E ora, grazie a una presentazione a porte chiuse a cui abbiamo potuto assistere e che si è tenuta su Discord con presenti il Lead Gameplay Designer Sergey Mohov e l'onnipresente Creative Director del franchise, Mikael Kasurinen, abbiamo potuto analizzare a fondo una versione alpha del gioco e capire qualcosa di più su questo atteso e discusso sequel. L'obiettivo di Remedy in questa specifica occasione era principalmente uno: dimostrarci innanzitutto con i fatti perché il nuovo capitolo merita di essere considerato e definito un Action RPG a tutti gli effetti.

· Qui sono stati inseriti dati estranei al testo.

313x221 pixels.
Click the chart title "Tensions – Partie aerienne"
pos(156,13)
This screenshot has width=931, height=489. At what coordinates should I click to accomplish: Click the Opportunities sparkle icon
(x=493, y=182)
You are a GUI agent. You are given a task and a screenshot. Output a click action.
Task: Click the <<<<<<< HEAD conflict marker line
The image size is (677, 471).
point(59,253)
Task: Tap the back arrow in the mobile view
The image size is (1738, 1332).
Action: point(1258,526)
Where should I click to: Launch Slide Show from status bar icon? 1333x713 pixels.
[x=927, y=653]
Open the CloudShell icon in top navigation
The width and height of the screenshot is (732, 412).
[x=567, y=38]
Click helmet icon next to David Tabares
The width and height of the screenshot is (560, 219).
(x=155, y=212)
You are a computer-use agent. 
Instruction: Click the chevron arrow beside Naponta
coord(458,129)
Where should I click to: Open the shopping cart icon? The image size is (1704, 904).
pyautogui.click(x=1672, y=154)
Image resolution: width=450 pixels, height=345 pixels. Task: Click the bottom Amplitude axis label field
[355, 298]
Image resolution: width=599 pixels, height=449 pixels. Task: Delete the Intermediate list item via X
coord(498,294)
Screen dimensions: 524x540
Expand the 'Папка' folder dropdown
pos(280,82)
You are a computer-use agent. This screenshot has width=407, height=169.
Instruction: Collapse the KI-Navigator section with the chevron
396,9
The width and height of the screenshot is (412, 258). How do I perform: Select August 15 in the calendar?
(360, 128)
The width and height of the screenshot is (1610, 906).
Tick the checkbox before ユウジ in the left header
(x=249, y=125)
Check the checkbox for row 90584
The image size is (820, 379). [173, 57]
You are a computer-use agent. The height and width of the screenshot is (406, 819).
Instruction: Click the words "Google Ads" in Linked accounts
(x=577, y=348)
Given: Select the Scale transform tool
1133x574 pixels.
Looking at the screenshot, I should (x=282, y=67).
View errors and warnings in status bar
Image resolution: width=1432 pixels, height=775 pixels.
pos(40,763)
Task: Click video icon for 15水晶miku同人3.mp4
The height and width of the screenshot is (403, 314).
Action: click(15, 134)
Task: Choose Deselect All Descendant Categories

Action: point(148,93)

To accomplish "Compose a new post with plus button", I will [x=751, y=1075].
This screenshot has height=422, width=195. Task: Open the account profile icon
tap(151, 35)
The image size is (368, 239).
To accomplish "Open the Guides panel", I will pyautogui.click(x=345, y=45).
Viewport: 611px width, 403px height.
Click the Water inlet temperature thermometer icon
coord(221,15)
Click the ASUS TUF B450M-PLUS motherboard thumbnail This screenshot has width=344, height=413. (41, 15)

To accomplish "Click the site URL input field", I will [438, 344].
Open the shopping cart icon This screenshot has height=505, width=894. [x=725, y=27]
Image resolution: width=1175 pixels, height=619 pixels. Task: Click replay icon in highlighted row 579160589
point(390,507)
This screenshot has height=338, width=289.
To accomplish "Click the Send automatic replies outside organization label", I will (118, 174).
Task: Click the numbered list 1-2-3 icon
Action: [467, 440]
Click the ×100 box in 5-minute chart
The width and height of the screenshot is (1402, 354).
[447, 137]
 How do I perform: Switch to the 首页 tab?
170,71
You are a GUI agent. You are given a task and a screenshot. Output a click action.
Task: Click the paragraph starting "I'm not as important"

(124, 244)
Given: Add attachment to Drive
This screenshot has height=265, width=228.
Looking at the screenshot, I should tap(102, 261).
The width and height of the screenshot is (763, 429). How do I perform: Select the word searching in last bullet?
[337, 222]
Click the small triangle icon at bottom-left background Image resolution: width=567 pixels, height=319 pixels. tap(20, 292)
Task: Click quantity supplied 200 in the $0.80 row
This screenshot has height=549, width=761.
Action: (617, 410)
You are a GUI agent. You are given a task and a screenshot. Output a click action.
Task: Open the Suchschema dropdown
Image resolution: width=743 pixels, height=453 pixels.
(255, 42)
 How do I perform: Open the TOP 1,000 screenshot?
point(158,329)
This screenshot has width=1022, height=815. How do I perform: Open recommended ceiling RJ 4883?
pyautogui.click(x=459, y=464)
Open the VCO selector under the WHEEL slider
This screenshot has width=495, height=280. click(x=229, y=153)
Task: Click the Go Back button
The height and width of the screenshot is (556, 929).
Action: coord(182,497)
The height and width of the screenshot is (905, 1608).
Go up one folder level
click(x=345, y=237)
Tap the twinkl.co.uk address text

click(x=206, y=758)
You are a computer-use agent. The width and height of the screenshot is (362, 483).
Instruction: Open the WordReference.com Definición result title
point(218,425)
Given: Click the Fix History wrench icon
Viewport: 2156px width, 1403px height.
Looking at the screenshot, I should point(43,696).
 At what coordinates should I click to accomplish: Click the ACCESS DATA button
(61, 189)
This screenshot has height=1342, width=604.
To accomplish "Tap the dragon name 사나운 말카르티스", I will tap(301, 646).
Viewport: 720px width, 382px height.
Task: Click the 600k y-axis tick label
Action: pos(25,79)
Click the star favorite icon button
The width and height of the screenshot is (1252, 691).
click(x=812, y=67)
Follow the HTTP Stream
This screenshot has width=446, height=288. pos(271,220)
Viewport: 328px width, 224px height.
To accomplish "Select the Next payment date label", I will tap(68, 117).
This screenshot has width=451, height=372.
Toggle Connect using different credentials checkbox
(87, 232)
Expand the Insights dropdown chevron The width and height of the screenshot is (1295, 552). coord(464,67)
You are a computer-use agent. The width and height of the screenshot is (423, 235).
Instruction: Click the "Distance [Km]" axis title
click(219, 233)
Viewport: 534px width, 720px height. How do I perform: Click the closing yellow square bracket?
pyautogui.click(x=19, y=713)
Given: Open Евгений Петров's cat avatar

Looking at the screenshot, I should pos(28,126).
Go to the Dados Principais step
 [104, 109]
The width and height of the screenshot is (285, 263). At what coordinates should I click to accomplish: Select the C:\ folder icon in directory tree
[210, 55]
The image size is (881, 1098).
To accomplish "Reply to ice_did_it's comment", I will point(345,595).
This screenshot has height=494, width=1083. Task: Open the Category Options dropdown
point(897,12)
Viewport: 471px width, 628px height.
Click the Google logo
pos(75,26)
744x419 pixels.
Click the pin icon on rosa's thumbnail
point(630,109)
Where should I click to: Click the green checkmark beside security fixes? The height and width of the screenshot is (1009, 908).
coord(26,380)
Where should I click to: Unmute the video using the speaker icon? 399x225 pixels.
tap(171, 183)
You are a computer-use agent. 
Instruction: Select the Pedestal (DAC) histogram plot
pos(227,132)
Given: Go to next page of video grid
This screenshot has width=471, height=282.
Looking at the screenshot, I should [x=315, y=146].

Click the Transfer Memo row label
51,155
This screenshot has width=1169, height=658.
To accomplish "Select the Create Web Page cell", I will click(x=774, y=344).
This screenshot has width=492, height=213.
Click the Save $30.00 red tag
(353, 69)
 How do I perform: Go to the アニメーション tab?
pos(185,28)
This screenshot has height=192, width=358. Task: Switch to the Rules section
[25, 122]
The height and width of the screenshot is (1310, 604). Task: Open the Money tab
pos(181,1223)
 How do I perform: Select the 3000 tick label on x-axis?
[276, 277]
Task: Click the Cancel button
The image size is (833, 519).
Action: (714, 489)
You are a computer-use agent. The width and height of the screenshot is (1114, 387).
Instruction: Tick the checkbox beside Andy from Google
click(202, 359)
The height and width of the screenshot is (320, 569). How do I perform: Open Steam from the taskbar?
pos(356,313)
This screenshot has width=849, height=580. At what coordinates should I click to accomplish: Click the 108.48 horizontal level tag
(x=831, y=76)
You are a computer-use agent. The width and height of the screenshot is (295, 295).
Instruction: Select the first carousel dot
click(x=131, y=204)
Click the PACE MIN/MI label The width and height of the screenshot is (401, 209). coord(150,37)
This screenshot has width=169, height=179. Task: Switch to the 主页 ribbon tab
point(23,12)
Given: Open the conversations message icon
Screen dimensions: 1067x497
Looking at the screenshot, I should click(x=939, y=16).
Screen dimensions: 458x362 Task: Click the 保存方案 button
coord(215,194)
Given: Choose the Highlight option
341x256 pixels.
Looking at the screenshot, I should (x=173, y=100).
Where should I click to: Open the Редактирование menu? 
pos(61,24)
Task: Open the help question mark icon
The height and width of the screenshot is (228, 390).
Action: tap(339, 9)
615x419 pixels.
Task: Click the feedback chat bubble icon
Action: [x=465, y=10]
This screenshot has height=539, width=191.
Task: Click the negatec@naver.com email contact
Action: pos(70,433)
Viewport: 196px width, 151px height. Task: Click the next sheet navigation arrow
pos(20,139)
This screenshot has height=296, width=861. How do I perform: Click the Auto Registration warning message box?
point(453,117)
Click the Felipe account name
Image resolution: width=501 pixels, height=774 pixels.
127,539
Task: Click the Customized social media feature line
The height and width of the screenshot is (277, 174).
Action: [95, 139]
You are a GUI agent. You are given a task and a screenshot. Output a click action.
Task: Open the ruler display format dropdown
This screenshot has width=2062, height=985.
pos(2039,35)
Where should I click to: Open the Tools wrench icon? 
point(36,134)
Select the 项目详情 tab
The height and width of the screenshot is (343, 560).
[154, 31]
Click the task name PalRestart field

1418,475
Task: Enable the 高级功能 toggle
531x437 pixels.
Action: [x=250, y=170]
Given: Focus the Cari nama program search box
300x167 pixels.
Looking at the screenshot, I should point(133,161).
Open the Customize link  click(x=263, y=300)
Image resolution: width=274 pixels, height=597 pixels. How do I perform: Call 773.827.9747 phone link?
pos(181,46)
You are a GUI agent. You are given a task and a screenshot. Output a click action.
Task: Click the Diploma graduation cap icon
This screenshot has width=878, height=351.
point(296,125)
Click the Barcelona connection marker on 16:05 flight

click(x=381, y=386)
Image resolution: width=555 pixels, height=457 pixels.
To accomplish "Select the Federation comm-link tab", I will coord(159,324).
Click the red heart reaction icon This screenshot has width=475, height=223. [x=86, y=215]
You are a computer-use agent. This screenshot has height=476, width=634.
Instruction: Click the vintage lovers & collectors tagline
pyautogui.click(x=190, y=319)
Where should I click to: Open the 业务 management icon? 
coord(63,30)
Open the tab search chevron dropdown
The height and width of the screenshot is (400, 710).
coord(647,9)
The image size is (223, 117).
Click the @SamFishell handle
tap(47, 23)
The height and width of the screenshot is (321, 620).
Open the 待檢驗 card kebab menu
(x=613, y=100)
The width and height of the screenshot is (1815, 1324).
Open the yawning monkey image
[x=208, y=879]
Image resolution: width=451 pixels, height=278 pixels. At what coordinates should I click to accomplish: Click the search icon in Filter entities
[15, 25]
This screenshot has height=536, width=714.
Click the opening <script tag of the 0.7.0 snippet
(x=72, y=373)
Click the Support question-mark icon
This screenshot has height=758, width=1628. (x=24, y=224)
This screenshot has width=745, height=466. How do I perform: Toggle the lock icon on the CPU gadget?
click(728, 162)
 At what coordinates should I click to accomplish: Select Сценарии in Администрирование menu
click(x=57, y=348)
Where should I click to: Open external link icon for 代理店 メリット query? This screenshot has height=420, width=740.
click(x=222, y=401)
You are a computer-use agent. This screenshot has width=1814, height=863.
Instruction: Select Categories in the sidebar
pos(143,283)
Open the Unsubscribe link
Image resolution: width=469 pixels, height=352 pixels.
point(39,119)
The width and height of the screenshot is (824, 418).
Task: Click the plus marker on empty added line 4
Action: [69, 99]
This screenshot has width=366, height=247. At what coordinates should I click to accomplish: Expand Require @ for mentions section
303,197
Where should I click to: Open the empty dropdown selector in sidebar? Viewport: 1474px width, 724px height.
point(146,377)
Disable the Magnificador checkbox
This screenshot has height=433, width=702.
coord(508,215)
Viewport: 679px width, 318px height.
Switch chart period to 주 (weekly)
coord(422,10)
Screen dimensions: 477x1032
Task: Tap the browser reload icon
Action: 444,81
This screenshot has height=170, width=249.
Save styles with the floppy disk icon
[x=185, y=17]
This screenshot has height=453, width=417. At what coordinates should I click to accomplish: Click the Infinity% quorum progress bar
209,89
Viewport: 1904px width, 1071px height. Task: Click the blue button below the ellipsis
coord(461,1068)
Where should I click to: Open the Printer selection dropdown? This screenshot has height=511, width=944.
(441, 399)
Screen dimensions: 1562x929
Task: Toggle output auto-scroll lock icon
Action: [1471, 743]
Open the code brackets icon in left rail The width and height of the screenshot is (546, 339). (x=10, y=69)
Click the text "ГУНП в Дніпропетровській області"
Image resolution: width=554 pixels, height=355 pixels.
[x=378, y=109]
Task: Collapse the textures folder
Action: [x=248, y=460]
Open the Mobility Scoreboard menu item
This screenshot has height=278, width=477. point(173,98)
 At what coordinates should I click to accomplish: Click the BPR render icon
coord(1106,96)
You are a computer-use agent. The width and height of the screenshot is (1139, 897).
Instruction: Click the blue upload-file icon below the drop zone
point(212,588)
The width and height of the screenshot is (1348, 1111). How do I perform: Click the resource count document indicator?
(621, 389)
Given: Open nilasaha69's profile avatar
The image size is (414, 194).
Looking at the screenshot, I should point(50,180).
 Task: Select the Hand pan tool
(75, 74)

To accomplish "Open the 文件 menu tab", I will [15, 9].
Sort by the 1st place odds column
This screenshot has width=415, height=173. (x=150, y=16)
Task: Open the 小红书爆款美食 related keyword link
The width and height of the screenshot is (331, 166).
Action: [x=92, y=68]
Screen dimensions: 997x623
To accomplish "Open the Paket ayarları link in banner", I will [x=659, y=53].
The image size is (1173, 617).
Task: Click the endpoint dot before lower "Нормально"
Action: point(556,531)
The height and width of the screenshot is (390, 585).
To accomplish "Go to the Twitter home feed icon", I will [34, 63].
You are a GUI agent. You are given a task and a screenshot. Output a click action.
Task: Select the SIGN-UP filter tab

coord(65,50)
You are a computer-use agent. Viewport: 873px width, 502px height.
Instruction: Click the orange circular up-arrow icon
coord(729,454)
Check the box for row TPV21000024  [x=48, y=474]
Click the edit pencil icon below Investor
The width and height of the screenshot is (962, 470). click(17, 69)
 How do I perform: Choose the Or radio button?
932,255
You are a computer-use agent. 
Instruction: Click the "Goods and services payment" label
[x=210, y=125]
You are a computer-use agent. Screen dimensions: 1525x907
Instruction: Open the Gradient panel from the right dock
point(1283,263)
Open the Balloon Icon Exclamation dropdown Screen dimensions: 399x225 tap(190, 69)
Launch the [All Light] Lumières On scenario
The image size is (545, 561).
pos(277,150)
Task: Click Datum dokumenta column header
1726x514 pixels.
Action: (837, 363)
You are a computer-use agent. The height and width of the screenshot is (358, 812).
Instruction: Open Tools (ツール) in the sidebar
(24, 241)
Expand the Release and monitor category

Prima di addentrarci nei meandri del gameplay, dobbiamo fare una premessa: Jesse Faden, la protagonista del primo Control, non sarà un personaggio giocabile. L'attuale Direttrice del Federal Bureau of Control avrà un ruolo cruciale e di grande rilievo nella storia di questo sequel, ma Resonant è e resterà soprattutto l'esperienza di Dylan e l'obiettivo del team è fermare sul nascere qualsiasi speculazione nata su internet.

Tra l'altro questo nuovo progetto non richiederà in alcun modo di aver giocato il prequel o gli Alan Wake per essere goduto fino in fondo, ma è chiaro che ci saranno enormi soddisfazioni per tutti i fan sfegatati e storici del Remedyverse che non si perdono neanche un easter egg nei numerosi lavori della software house finlandese.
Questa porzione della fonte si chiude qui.